Seine Sprache zeigt ihn als Judenhasser, dessen Tier-, Pflanzen- und Seuchenmetaphern eine Dehumanisierung betreibt: Juden als „Unkraut“, „Schmarotzerpflanzen“, „Ungeziefer“, „Würmer“, „Ratten“, Aas“, „Maden“, „Läuse“, als „Trichinenbrut in der deutschen Bevölkerung“; „Wien ist der Garten, das Paradies, das Mistbeet des Judentums“.
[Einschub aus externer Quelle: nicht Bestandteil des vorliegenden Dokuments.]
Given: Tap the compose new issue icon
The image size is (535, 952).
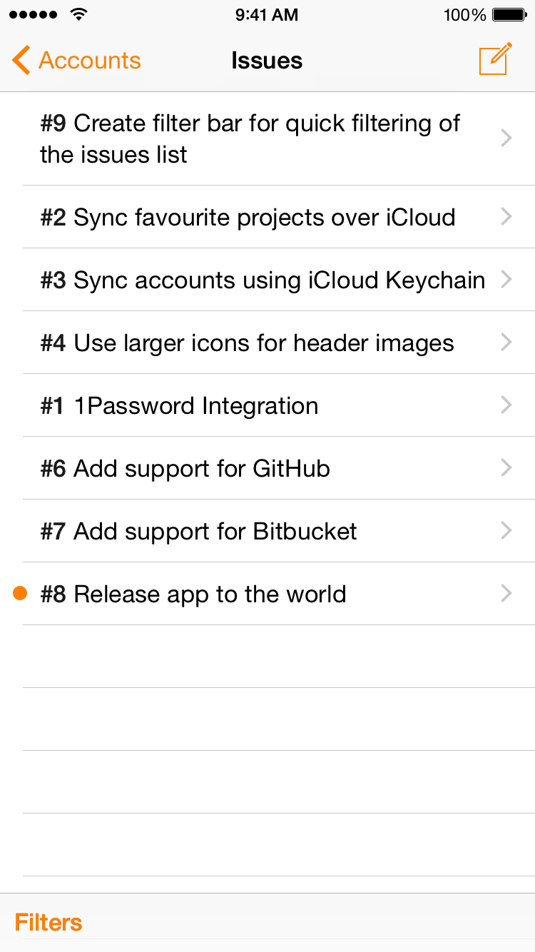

Wirtschaftlichen Aktivtäten von Juden seien einzig und allein daraufhin angelegt, den christlichen Gegenpart wie „Wanzen [...] auszusaugen“ und in den Ruin zu treiben. Gerade die jüdischen Händler auf dem Land wie etwa die „Viehjuden“ wurden durch solche Verbalinjurien bei der bäuerlichen Bevölkerung diskreditiert, obwohl die Geschäftsbeziehungen im Alltag – wie wir wissen – gut funktionierten. „Schacher“ und „Wucher“ sei den Juden angeboren – so Alban Stolz –, der dies letztlich erbbiologisch und damit rassisch begründet: „Das Kind einer jüdischen Familie, die seit vielen Generationen den Schacher trieb, wird gewiß auch dann zu diesem Geschäfte und den damit verbundenen Untugenden Gelüst zeigen, wenn es noch unmündig in ganz andere Umgebung und Erziehung gebracht worden“.


Begründung

Im Falle von Alban Stolz handelt es sich nicht um Äußerungen eines primär religiös bedingten Antijudaismus oder um Äußerungen von antijüdischen Vorurteilen aus dem „Zeitgeist“ heraus (wie etwa bei Theodor Fontane), sondern um die Konstruktion eines rassisch begründeten antisemitisches Wahnsystems, das die Funktion einer Krisenbewältigungsstrategie gegen alles Moderne besaß. Alban Stolz, der virtuos die Klaviatur des Antisemitismus beherrschte, war ein Multiplikator, der Hundertausende, wenn nicht sogar Millionen seiner Leser in ihren antijüdischen Stereotypen bestärkte ​oder diese Kraft seiner kirchlichen Autorität zum Antisemitismus „bekehrte“. Er ist mit Sicherheit einer der wichtigsten antisemitischen Publizisten der zweiten Hälfte des 19. Jahrhunderts, dessen Wirkungsgeschichte gerade auch im katholischen Milieu bis weit in das 20. Jahrhundert hineinreichte.​


Empfehlung

Die Kommission hat einstimmig beschlossen, die Umbenennung des Straßennamens vorzuschlagen.​


Vorschlag

Die Kommission hat unverbindlich vorgeschlagen: Gottfried Keller (1819-1890). Schweizer Dichter, Vertreter der realistischen zeitkritischen Richtung in der Literatur.​

Umbenannt in: (Gemeinderatsbeschluss vom 14.07.2020)

Denzlinger Straße

Zusatzschild:
Diese Straße war von 1914-2018 nach Alban Stolz benannt – katholischer Theologe und erfolgreicher Volksschriftsteller. Die Umbenennung erfolgte aufgrund eines aggressiven, rassisch begründeten Antisemitismus in seinen Schriften.